> Task objective: The job is to find each line in the entries holding the string "Pick" and copy that line.

─── Data for this task

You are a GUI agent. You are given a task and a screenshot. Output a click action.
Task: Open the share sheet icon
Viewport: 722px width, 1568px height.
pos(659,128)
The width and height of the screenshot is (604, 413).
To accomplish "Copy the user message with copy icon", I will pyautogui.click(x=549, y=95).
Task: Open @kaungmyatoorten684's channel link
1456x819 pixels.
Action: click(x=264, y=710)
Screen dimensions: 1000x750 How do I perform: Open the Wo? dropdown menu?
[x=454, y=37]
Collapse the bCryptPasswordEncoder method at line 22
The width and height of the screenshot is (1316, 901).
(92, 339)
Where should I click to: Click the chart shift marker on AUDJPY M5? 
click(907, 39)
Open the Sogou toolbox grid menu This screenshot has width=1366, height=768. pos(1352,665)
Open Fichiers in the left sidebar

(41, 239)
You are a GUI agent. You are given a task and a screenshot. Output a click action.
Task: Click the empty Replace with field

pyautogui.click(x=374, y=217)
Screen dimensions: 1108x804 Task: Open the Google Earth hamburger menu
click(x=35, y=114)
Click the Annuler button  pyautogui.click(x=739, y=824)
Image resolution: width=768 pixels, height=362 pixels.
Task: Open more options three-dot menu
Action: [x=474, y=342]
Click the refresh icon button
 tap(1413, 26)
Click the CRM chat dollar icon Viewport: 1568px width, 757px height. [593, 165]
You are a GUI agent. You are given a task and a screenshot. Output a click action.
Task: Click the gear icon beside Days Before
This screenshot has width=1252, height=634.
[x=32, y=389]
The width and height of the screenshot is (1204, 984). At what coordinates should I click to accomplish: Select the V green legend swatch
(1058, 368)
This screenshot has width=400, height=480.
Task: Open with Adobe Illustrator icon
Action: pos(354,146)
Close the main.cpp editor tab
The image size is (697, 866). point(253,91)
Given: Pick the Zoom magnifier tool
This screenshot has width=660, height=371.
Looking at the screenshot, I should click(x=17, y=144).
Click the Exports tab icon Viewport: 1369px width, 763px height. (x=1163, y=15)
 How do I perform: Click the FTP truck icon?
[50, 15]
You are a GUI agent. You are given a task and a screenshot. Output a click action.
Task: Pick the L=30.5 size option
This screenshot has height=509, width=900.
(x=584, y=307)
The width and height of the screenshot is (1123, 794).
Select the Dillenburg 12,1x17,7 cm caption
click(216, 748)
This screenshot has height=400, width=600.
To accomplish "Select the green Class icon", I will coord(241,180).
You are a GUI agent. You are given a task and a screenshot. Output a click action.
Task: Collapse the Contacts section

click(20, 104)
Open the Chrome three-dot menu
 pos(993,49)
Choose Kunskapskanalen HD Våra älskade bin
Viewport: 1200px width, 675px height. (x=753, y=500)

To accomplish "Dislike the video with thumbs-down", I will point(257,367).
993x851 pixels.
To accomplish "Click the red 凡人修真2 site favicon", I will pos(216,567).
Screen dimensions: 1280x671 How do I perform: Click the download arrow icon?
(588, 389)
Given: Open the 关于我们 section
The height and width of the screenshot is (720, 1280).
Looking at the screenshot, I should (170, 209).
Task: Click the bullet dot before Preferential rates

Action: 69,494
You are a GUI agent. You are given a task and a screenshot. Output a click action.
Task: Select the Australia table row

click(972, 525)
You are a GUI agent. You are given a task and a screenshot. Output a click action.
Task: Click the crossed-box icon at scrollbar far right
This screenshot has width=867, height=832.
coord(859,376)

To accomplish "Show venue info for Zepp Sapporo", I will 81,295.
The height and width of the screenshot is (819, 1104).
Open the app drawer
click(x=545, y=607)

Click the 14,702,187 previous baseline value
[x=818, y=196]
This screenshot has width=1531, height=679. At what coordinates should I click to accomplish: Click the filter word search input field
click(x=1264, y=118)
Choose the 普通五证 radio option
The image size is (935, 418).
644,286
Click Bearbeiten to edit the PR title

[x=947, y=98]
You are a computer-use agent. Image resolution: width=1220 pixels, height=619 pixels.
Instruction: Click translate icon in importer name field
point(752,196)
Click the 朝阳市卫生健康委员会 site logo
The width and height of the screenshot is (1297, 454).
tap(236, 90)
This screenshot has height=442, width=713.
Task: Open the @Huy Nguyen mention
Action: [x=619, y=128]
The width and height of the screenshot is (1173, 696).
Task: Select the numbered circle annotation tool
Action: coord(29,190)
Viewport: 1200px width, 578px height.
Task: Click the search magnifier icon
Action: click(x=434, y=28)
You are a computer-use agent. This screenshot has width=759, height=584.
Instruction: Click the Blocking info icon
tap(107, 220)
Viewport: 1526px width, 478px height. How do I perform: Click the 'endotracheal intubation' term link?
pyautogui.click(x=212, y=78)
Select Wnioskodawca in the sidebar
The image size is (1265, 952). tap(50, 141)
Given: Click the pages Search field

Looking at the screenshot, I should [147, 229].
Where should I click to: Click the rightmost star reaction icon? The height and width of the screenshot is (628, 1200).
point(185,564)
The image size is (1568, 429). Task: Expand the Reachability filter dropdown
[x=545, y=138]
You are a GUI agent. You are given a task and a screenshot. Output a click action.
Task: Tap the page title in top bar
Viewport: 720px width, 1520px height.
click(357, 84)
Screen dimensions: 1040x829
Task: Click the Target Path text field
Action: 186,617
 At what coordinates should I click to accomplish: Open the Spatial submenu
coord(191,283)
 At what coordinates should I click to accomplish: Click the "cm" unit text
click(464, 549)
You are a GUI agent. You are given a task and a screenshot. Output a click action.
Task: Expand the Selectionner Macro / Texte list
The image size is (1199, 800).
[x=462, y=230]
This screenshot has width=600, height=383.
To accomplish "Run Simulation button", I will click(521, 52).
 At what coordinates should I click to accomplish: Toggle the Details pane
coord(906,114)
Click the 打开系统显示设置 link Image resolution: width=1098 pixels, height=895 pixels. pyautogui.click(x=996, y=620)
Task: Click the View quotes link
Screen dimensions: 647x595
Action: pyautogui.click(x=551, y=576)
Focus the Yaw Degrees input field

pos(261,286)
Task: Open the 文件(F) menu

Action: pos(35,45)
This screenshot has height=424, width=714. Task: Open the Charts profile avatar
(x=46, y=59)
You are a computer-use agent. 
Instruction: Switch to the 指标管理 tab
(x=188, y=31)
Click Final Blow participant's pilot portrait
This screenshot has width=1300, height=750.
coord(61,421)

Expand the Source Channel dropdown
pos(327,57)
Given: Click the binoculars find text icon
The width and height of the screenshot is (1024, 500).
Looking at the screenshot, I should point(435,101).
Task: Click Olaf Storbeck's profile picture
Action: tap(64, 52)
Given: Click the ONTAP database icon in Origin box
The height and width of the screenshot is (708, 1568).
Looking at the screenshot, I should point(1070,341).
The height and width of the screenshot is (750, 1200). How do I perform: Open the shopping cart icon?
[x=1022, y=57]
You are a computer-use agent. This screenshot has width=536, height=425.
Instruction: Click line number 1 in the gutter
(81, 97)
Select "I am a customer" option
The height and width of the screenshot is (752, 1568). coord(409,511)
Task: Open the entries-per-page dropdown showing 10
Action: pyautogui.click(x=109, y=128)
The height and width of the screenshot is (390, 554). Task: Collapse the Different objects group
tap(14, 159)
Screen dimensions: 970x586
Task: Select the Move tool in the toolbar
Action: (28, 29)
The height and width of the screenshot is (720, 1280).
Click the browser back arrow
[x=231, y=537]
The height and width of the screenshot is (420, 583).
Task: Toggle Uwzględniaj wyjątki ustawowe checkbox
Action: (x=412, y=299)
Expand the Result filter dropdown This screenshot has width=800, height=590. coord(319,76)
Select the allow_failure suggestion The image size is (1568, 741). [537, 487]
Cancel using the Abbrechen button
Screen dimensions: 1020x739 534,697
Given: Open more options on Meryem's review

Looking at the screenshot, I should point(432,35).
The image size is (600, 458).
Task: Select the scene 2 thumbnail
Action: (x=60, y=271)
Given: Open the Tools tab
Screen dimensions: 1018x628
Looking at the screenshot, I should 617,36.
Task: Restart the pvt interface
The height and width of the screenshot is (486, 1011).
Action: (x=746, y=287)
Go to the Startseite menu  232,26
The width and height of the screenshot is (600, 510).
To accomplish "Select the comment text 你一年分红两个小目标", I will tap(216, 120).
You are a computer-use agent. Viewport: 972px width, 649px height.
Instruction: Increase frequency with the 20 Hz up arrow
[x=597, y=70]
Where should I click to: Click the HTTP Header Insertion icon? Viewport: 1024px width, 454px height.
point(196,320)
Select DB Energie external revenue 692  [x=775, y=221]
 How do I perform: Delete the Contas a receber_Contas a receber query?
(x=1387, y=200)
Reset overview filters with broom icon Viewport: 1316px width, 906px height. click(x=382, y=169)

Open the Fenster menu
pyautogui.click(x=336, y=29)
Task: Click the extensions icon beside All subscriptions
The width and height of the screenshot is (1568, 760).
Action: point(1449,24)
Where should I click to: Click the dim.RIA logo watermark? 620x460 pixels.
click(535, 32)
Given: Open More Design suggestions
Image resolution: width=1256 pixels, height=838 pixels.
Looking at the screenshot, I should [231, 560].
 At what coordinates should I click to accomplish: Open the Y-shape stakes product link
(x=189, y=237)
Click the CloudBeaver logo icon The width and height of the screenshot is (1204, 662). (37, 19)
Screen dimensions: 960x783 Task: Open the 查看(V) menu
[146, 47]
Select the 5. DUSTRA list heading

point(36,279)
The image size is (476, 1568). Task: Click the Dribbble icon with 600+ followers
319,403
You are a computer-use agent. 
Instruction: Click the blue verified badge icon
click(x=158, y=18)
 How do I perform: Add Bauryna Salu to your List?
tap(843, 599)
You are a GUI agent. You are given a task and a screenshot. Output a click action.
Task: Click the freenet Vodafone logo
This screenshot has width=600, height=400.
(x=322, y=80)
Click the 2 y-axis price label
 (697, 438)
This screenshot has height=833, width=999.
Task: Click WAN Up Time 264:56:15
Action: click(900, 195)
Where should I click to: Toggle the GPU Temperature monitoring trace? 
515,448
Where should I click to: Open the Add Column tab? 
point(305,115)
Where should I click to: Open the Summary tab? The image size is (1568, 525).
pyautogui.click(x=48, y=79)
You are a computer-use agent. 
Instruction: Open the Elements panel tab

──────

> Output for this exercise:
Given: Pick the Zoom magnifier tool
Task: Pick the L=30.5 size option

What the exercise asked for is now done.